- Opening Delimiter -
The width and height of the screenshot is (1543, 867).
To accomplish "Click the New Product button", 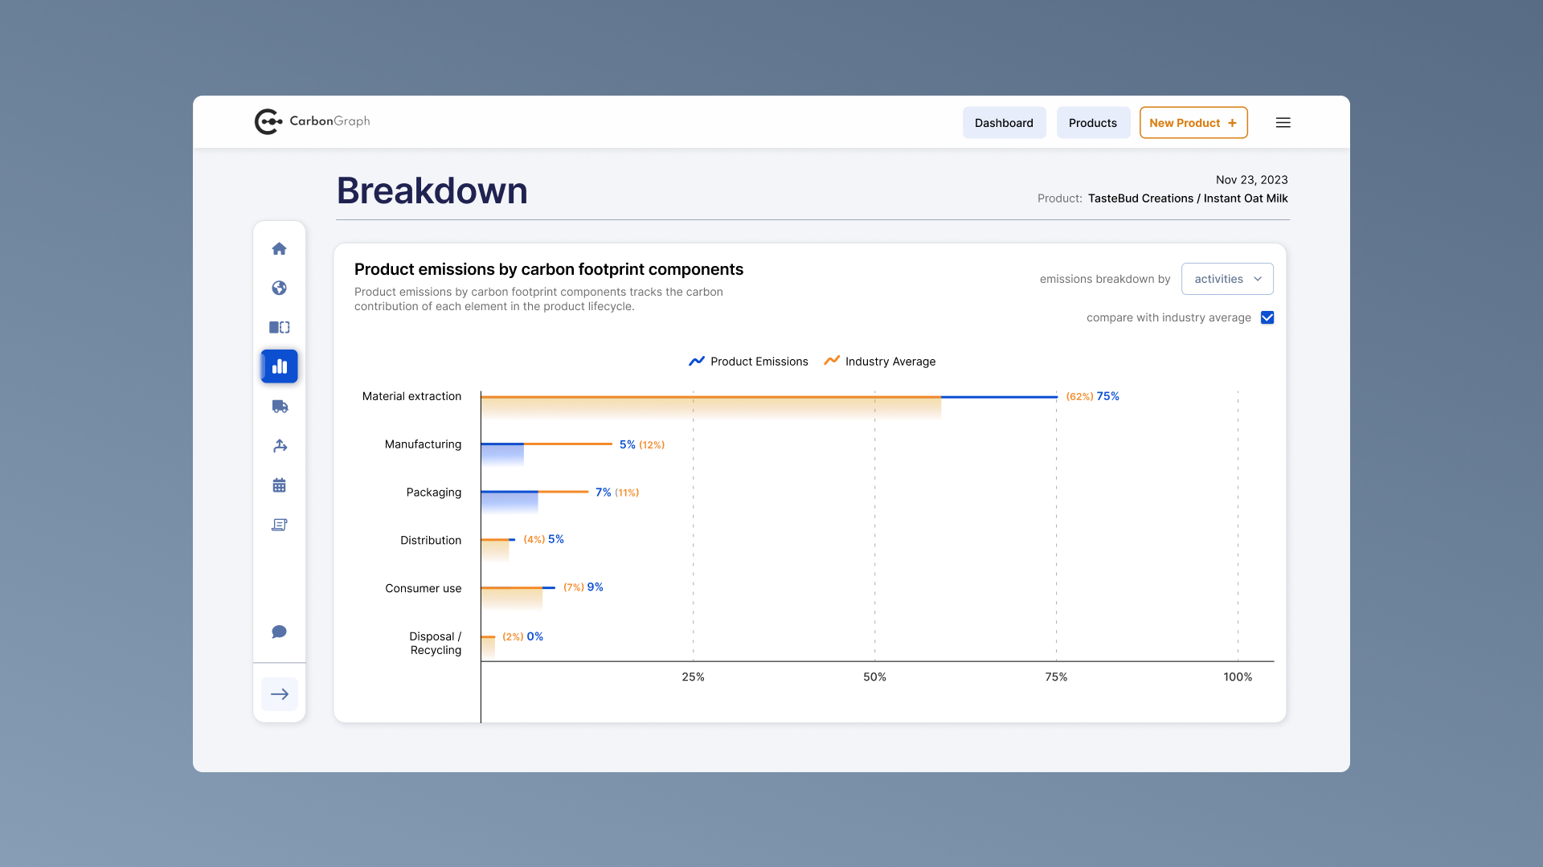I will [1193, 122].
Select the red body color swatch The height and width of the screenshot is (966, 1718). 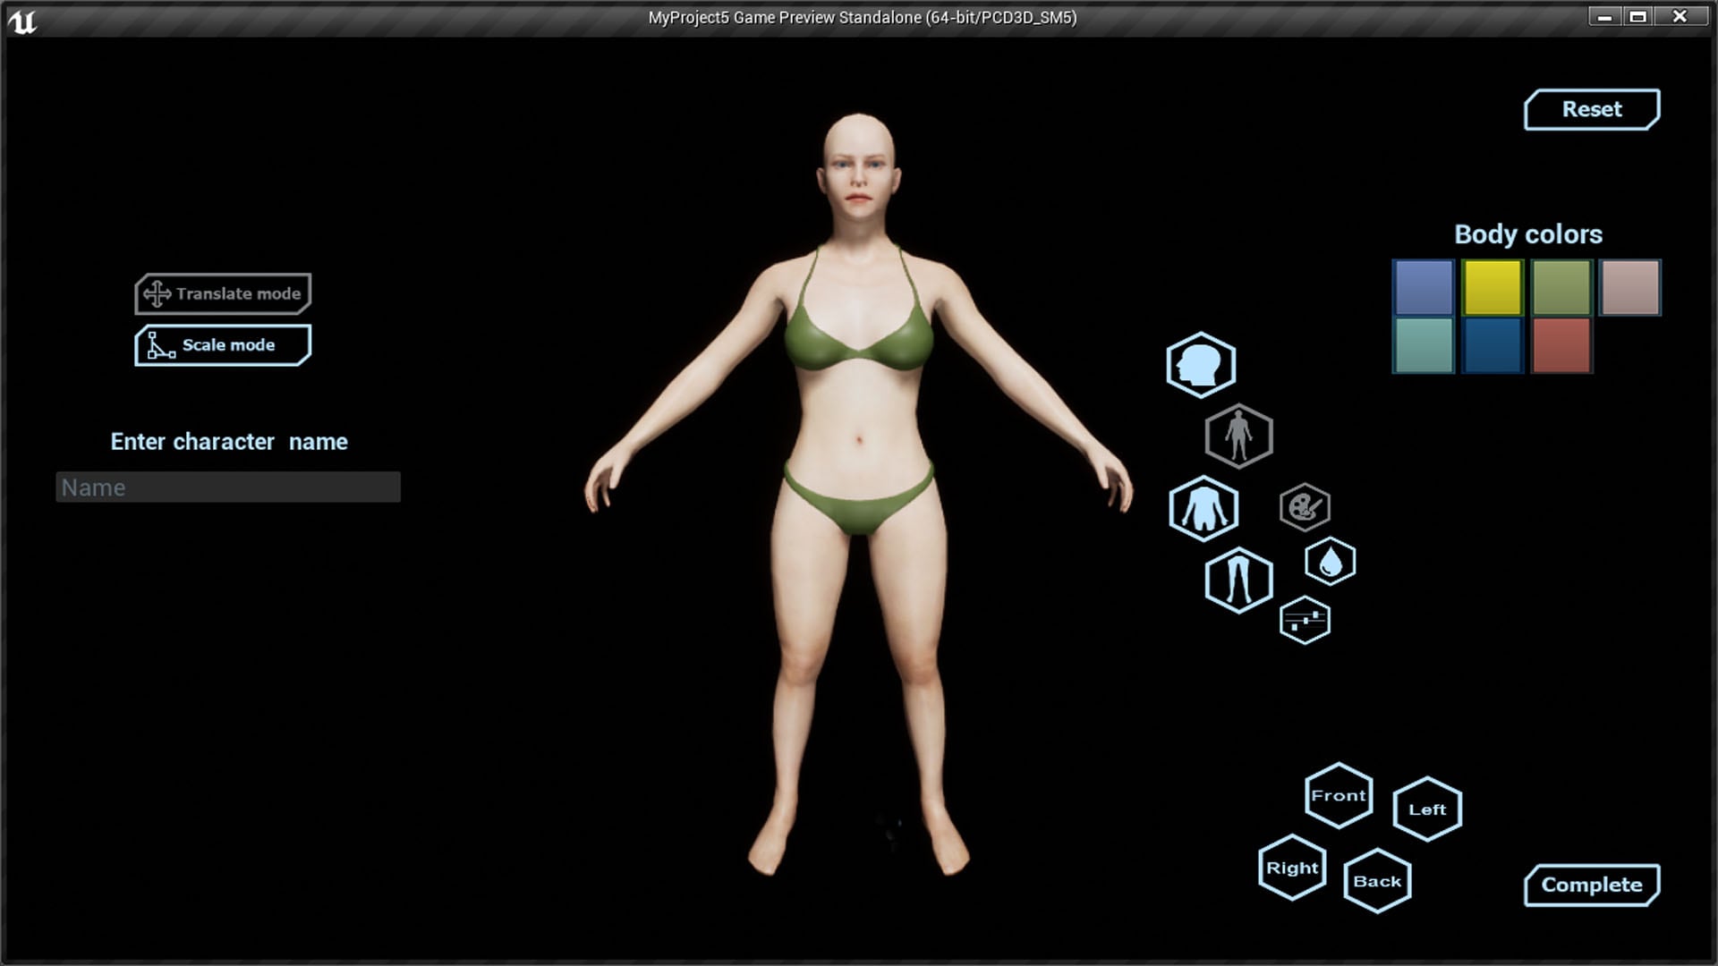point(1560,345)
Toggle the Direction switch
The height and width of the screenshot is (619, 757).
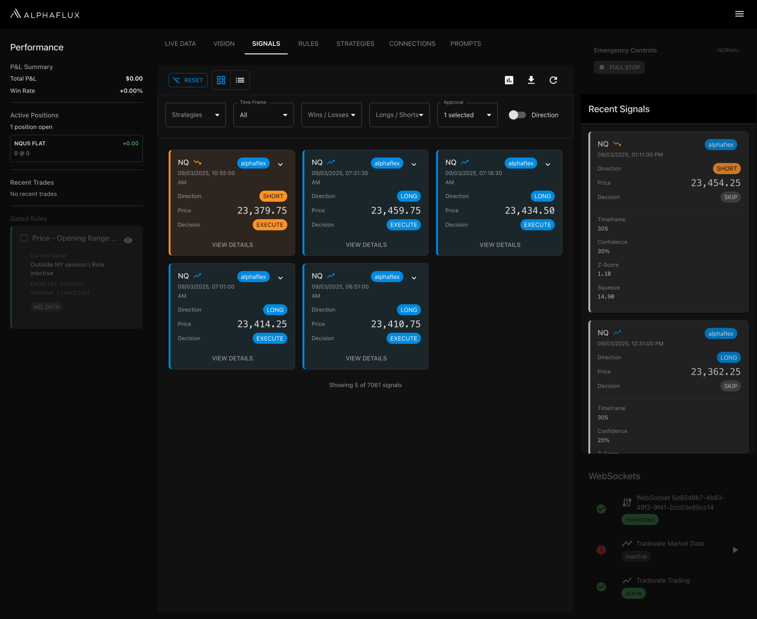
- Closing Delimiter -
Would you copy the lines from the one holding "Toggle the Direction switch" down to the last line of the material, both included, exactly and with nothing added, skipping the pictures?

Toggle the Direction switch
The height and width of the screenshot is (619, 757).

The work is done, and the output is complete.